ノーベル平和賞、権力と戦う報道が民主主義に不可欠と訴え

ノーベル平和賞を授与され、同僚から祝福されるドミトリー・ムラトフ氏=8日、モスクワ(AP)
ノーベル平和賞を授与され、同僚から祝福されるドミトリー・ムラトフ氏=8日、モスクワ(AP)

【ロンドン=板東和正】ノルウェーのノーベル賞委員会は今年の平和賞を、強権的な政権に立ち向かうフィリピンとロシアのジャーナリスト2氏に授与した。世界各地で表現の自由が脅かされる中、同委員会は民主主義や平和な社会にとり、権力と闘う報道が必要不可欠であることを訴えたとみられる。

ノーベル賞委員会は8日、2021年の平和賞を、フィリピンの女性ジャーナリスト、マリア・レッサ氏と、プーチン政権への批判で知られるロシアのリベラル派新聞「ノーバヤ・ガゼータ」のドミトリー・ムラトフ編集長に授与すると発表した。
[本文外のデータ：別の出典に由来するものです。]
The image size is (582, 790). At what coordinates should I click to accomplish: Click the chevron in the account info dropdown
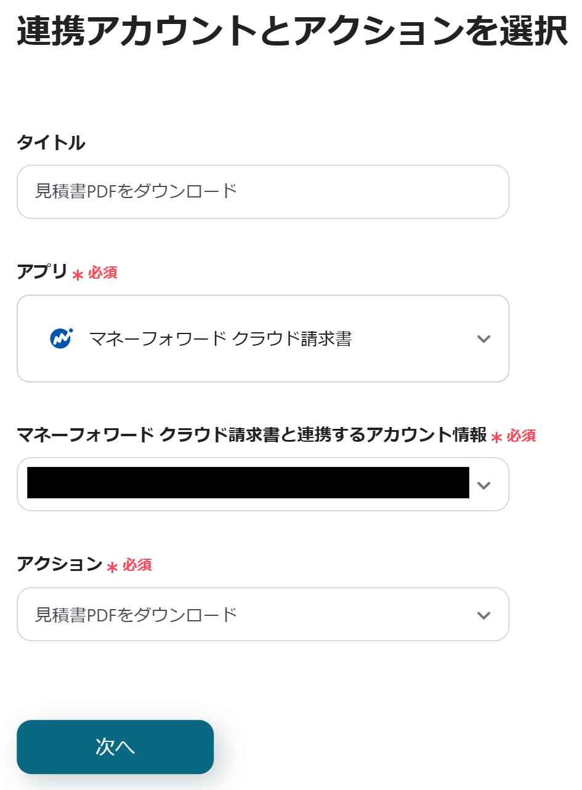point(483,485)
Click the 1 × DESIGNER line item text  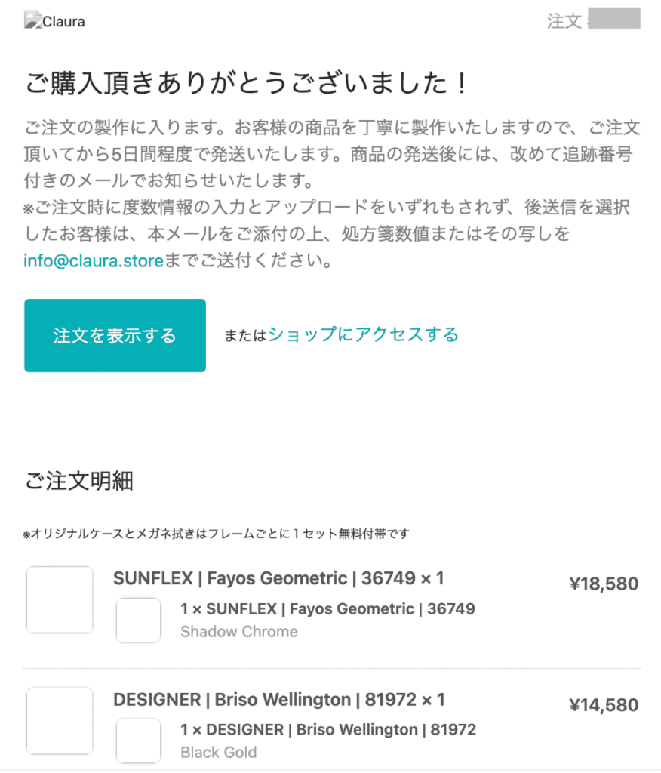pos(328,729)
ロイター通信によると、ジャーナリストへの平和賞授与は1935年に受賞したドイツの反戦ジャーナリスト、カール・フォン・オシエツキー氏(1889~1938年)以来という。同氏は、第一次大戦の講和条約ベルサイユ条約に違反したドイツの再軍備を暴き、ナチス政権発足後に強制収容所に送られた。

80年以上がたち、ジャーナリストが再び受賞したのは、近年、世界各地で言論の弾圧が広がっているとの危機感があるためだ。
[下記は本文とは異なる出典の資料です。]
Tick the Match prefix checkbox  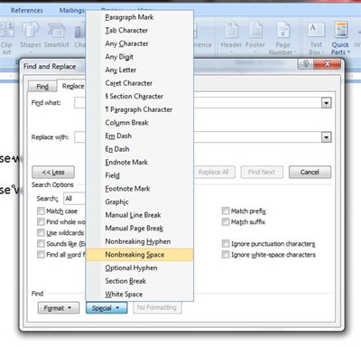click(x=226, y=211)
地中海の島国マルタでは2017年に、タックスヘイブン(租税回避地)の実態を暴いた「パナマ文書」報道に参加した女性記者、ダフネ・カルアナガリチア氏が車に仕掛けられた爆弾で死亡。18年には、サウジアラビアの反体制記者、ジャマル・カショギ氏が在トルコのサウジ総領事館で殺害された。

今年6月には、香港国家安全維持法(国安法)が施行された香港で、中国への批判的論調で知られる香港紙、蘋果委員会(ひんか)日報(アップルデイリー)が休刊に追い込まれた。

グテレス国連事務総長は今月8日、2氏の受賞を受けた声明で、記者への暴力やテクノロジーの進化による偽情報の流布が横行する事態を問題視し「不正行為を調査し、市民に情報を届け、指導者に責任を負わせることができるジャーナリストがいなければ、自由で公正な社会は実現しない」と強調した。

ノーベル賞委員会のレイスアンデルセン委員長も同日、「自由で独立した事実に基づくジャーナリズムは、権力の乱用や噓、戦争のプロパガンダから守る役割を果たす」と指摘し、権力と闘う報道が民主主義や平和な社会を維持するとの認識を示した。